Anyway, if you have a finite dimensional algebra over a
commutative ring (like Quaternion), then you can
replace each variable from the algebra by a linear
combination of basis elements with coefficients form
base ring. So, instead of 'x' in quaternion you will
have 'x1 + i*x2 + j*x3 + k*x4'. Practically, this can
be done by using say 'Quaternion(Polyniomial(Fraction(Integer)))'
and defining appropriate mapping from noncommutative
polynomials (which represent your equations) to the
quaternions with polynomial coefficients. For polynomials
there is 'PolynomialCategoryLifting' package which
helps building mappings between polynomials and a commitative ring.
Something similar would be needed form noncommutative
polynomials.
Note that the approch above is rather naive and potentially
quite inefficient.
In general case, one can use Expression to represent
equations.

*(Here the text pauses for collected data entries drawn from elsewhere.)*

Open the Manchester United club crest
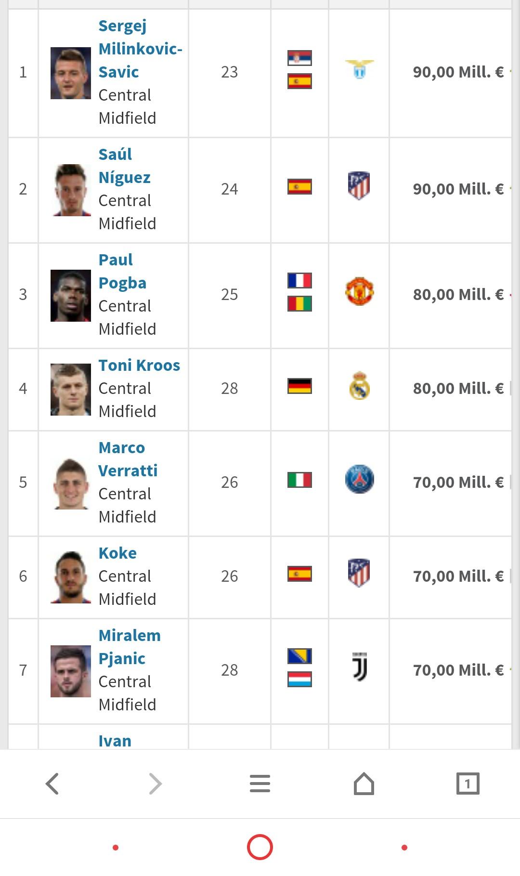This screenshot has width=520, height=876. [x=359, y=291]
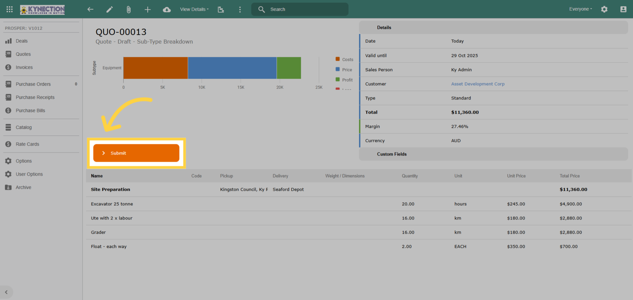Open the Asset Development Corp customer link

[478, 84]
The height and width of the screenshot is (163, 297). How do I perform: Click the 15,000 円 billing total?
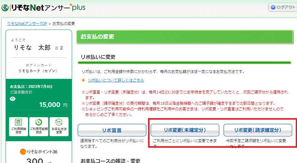tap(53, 105)
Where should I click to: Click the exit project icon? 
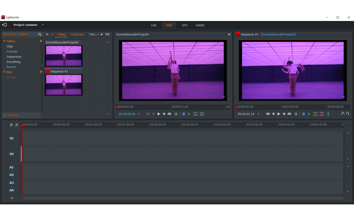(4, 25)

The real difficulty is to have solving
algorithm. Basically any open problem in mathematics
can be formulated as question about solutions of
aproproate equations, so it unlikely that any general
method exists.
> By the way, is it helpful to put feature-requests on Sourceforge? It is
> certainly useful for me to find out that FriCAS has more capability that
> I thought. Also It can't do any harm to have more activity on the
> project which could also lead to more people finding FriCAS when
> searching on Sourceforge.
Well, for discussion mailing list is better. Feature-requests are
better when you have reasonably good ideas how the feature should
look like. Main advantage of feature-request compared to
mailing list is that thing on mailing list are mixed with all
other traffic, so it is easy to forget them. Feature-request
will stand out.
--
Waldek Hebisch
[email protected]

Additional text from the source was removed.